7 Things I Can't Live Without In My Gluten-Free Kitchen
I spent the first few years of my food career working as a chef and caterer before being diagnosed with a gluten allergy. This in some ways made the learning curve even steeper when it came to ridding my pantry of all the wheat-laden foods I could no longer eat. It was heartbreaking to part with all the grains and condiments I had stock piled over the years for quick and easy cooking — the farro, the hoisin sauce, the 4 loaves of baguette in my freezer, just waiting to be turned into crostini.
But after the initial purge, I found better items to restock my cabinets and cupboards with—ingredients that made living and cooking gluten-free just as convenient as before.
For so long, we gluten-free folks had to resort to the bottom shelf of the health food store to satisfy our everyday cooking needs. But now that the demand for these items has exploded, there's a huge variety available to us at the regular grocery store—so many, that it can get overwhelming if you're just beginning the transition.
You don't need to come home with an arsenal of obscure gluten-free flours in order to start cooking without the wheat. Here are a few of my favorite multi-purpose pantry items that will give you a leg up in your starter gluten-free kitchen.
Many Asian cuisines are loaded with soy sauce, which makes it fairly difficult to eat at those restaurants out on the town if you're gluten-free. I love making healthier versions of classic pan-Asian dishes at home, and one easy way to make them wheat free is by substitute gluten-free tamari for regular soy sauce.
2. Almond Flour
You can make your own almond flour from scratch by grinding the whole nuts in a food processor, but it's also fairly easy to find in the specialty flour section of the grocery store. Either way, it's an amazing nutrient-rich flour to have on hand for better-for-you baking. It makes pancakes especially light and fluffy, and pairs well in batters with slightly denser gluten-free flours like white rice.
3. Quinoa Spaghetti
During those nights when I'm too tired to cook for myself, like many people, I often resort to one of the easiest and most comforting meals around: spaghetti and tomato sauce. I make the marinara from scratch on more energetic cooking days and keep it portioned out in the freezer. And I always have a few gluten-free dried pastas on hand in my pantry to go with it. Quinoa spaghetti has the added benefit of being higher in protein than most gluten-free varieties, which are often made from potato starch, white rice, corn or soy flour.
4. Gluten-Free Oats
Oats are naturally gluten-free if processed in a facility that doesn't contain other wheat products. This is not usually the norm, so make sure to check the packaging and stick with designated gluten-free oats, especially if you have a serious allergy. I love having this super food around for easy breakfasts and baked goods. If you pulse the oats in a processor, similarly to the almonds, you can make your own gluten-free oat flour. It works great as a binder in healthy meatballs and meatloaf.
5. Whole Grain Gluten-Free Toast
Gluten-free bread keeps best in the freezer, but even when at room temperature, it needs to be very well toasted in order to resemble the texture of normal sandwiches.
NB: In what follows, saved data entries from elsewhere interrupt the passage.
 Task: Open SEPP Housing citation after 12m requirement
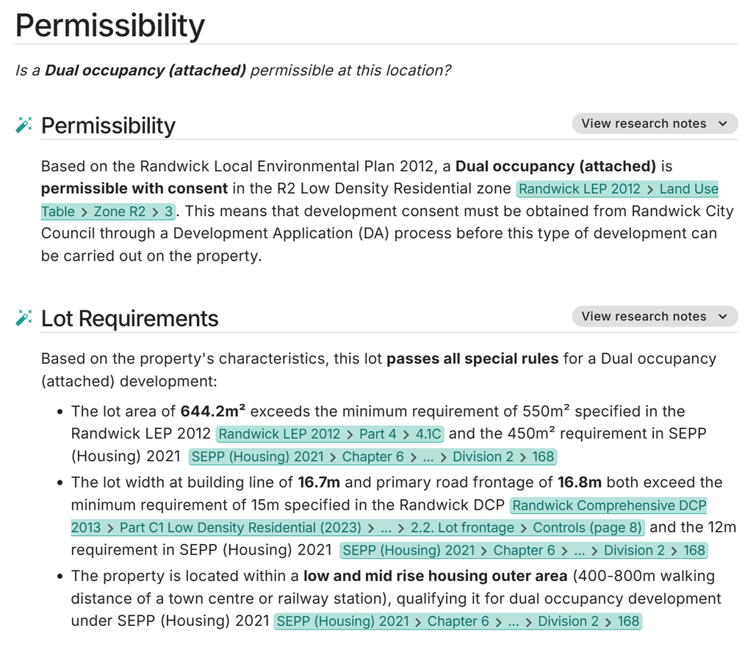(x=524, y=551)
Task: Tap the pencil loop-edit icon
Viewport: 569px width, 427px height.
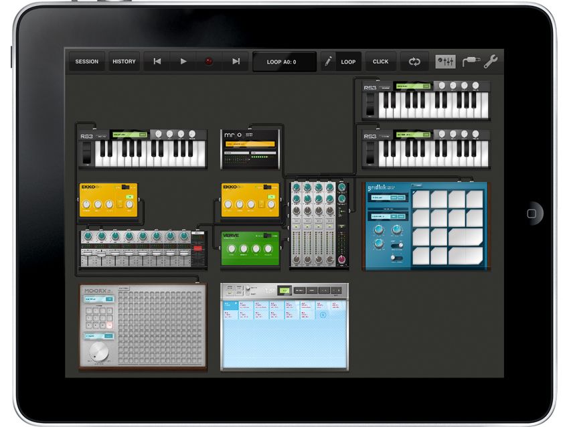Action: [329, 61]
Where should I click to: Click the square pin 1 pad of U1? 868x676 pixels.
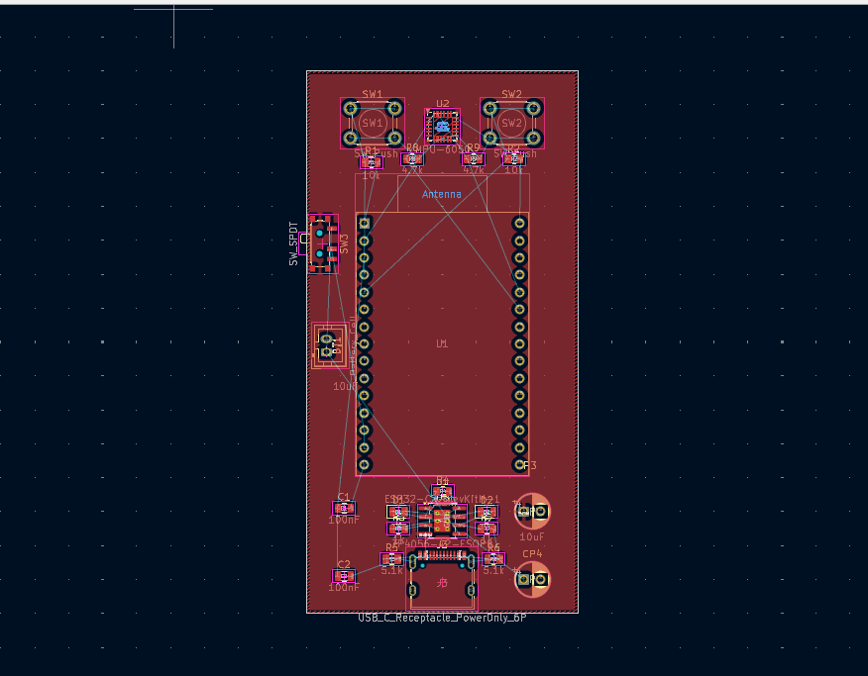coord(365,224)

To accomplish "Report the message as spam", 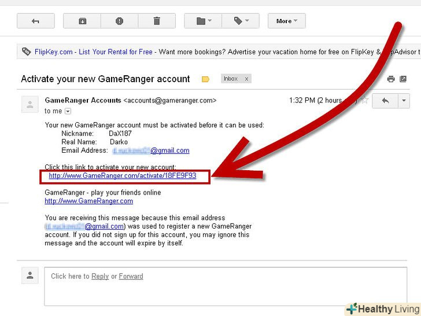I will point(119,21).
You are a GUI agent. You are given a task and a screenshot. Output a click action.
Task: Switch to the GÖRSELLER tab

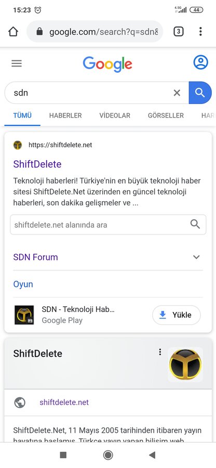(x=166, y=115)
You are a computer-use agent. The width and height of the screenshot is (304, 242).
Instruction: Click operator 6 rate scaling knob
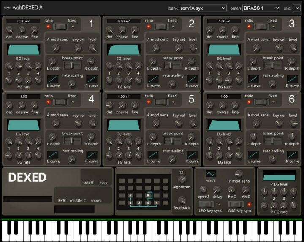click(272, 159)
I love whole grain varieties like Udi's Gluten-Free, which I almost always have on hand to make into breadcrumbs or for my favorite breakfast, avocado toast.
6. Arborio Rice
I try to eat as many whole grains as possible, not just ones that are gluten-free. But every so often, you have to put creature comforts first. Especially in the wintertime, I love indulging in rich, hearty dishes. As with any dietary restriction, it's important to make meals that hit all those comfort notes so that you don't feel deprived. For me, these include dishes like paella and risotto, which both use a rice variety that's short and starch-heavy like Arborio.
7. Hemp Seeds
Not only do these tiny seeds pack a big health punch, but their fine texture also makes them great to use as a gluten-free breadcrumb substitute (like the GF oats mentioned above). I love sprinkling them on my salads or adding a teaspoon to smoothies for added fiber and omega-3's.